No caso de quem e empreende e trabalha com e a partir da natureza, isso não é um debate teórico. Eu empreendo em turismo de natureza, com foco em experiências regenerativas. Minha “matéria-prima” não é um produto industrial: são florestas, rios, montanhas, mares, comunidades, culturas, territórios vivos. Quando o licenciamento é enfraquecido, a mensagem implícita é:
“Vamos liberar o impacto no atacado e, depois, alguém aí planta umas árvores, cria um projeto bonito e chama de compensação.”
Só que a conta não fecha. Você pode replantar árvores, mas não recria um ecossistema complexo da noite para o dia. Você pode apoiar projetos sociais, mas não desfaz, com uma canetada, o desalojamento de famílias inteiras.
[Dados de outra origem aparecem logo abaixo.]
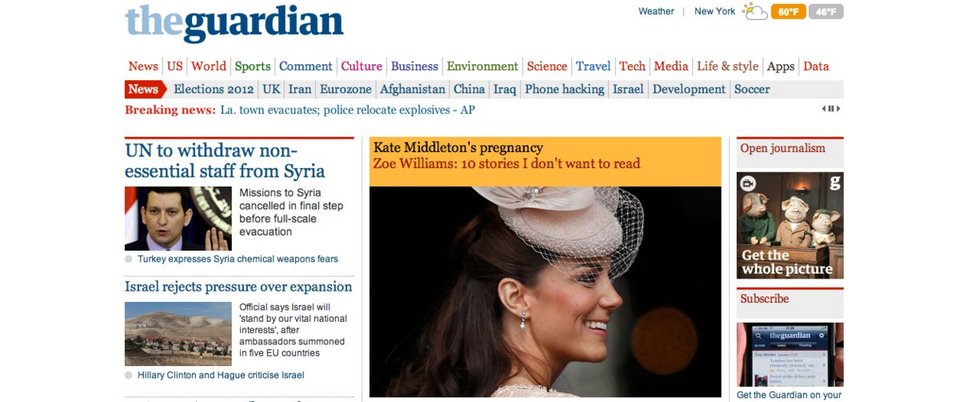Click the video camera icon on pigs thumbnail
Viewport: 960px width, 402px height.
point(748,184)
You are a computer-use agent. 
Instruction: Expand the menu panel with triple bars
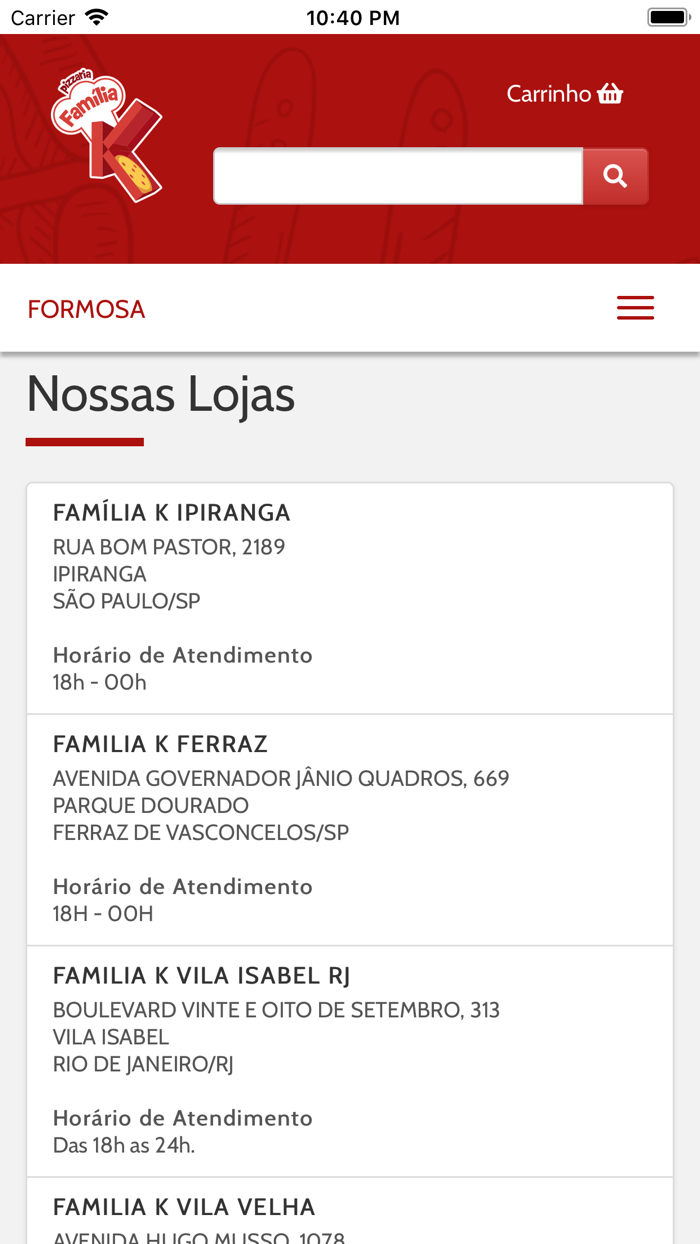(635, 307)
Você pode falar em neutralização de carbono, mas não devolve à vida quem perdeu tudo em enchentes e deslizamentos agravados por decisões irresponsáveis.
O que me indigna é ver que há outro modelo possível: Um modelo em que turismo, agricultura, cidades e negócios são pensados com respeito aos limites do território, em que o licenciamento é visto como garantia mínima de segurança, e não como um inimigo a ser derrotado em nome do crescimento a qualquer custo.
Maternidade, legado e a pergunta que não quer calar
Quando leio decisões como essa, volto sempre ao mesmo lugar interno:o futuro das minhas filhas.
Não quero que elas cresçam em um mundo em que beber água potável seja um privilégio, enchentes, queimadas e ondas de calor sejam “apenas mais uma temporada difícil” ou que a ideia de floresta seja, para muitas pessoas, algo que só existe em fotos do passado.
Quando o Estado flexibiliza instrumentos de proteção ambiental para agradar interesses de curto prazo, ele está, na prática, o que estamos dizendo para as próximas gerações? "Vocês que deem um jeito depois.”
Isso, para mim, é profundamente irresponsável, perigoso e curto-prazista e também um ataque direto ao que entendo por legado.
Legado, no meu vocabulário, não é só prêmio, patrimônio ou número de viagens realizadas. É o tipo de território que deixamos, a qualidade da água, o clima que nossas filhas e nossos filhos vão enfrentar, o nível de conflito ou de cuidado que vão herdar.
Não é ser contra desenvolvimento. É ser contra a devastação como modelo.
É importante dizer: nada disso é incompatível com desenvolvimento, muito pelo contrário; um país que leva a sério seu futuro econômico precisa cuidar da base que sustenta tudo:
solo produtivo,
clima minimamente estável,
biodiversidade,
segurança hídrica,
territórios saudáveis onde as pessoas que produzem e recebem turistas possam viver com dignidade.
Isso vale para o agronegócio, para o turismo, para a indústria, para as cidades. Não existirá negócio próspero em um país colapsado ambientalmente. Por isso, quando vejo o licenciamento sendo tratado como “entrave”, o que eu enxergo é, na verdade, um ataque à inteligência estratégica do próprio país. País sério não enfraquece seus mecanismos de controle, ele os melhora, torna mais transparentes, mais técnicos, mais eficientes. Mas não desmonta aquilo que impede que o irreversível aconteça.
Eu não tenho respostas simples, mas sei que silêncio não é opção. Como mãe, como empreendedora da natureza e como cidadã, eu escolho não normalizar esse tipo de retroceso, apoiar quem está na linha de frente da defesa socioambiental, usar a minha voz e o meu trabalho para lembrar que não existe planeta B, tampouco Brasil B, tampouco uma infância B.
Se você também atua em qualquer setor que dependa de água, solo, clima e gente viva – ou simplesmente se se importa com quem vem depois – esse debate não é “de nicho”. É um debate sobre qual história vamos contar para as próximas gerações quando elas nos perguntarem:
“E daí, o que vocês fizeram quando ainda dava tempo de escolher outro caminho?”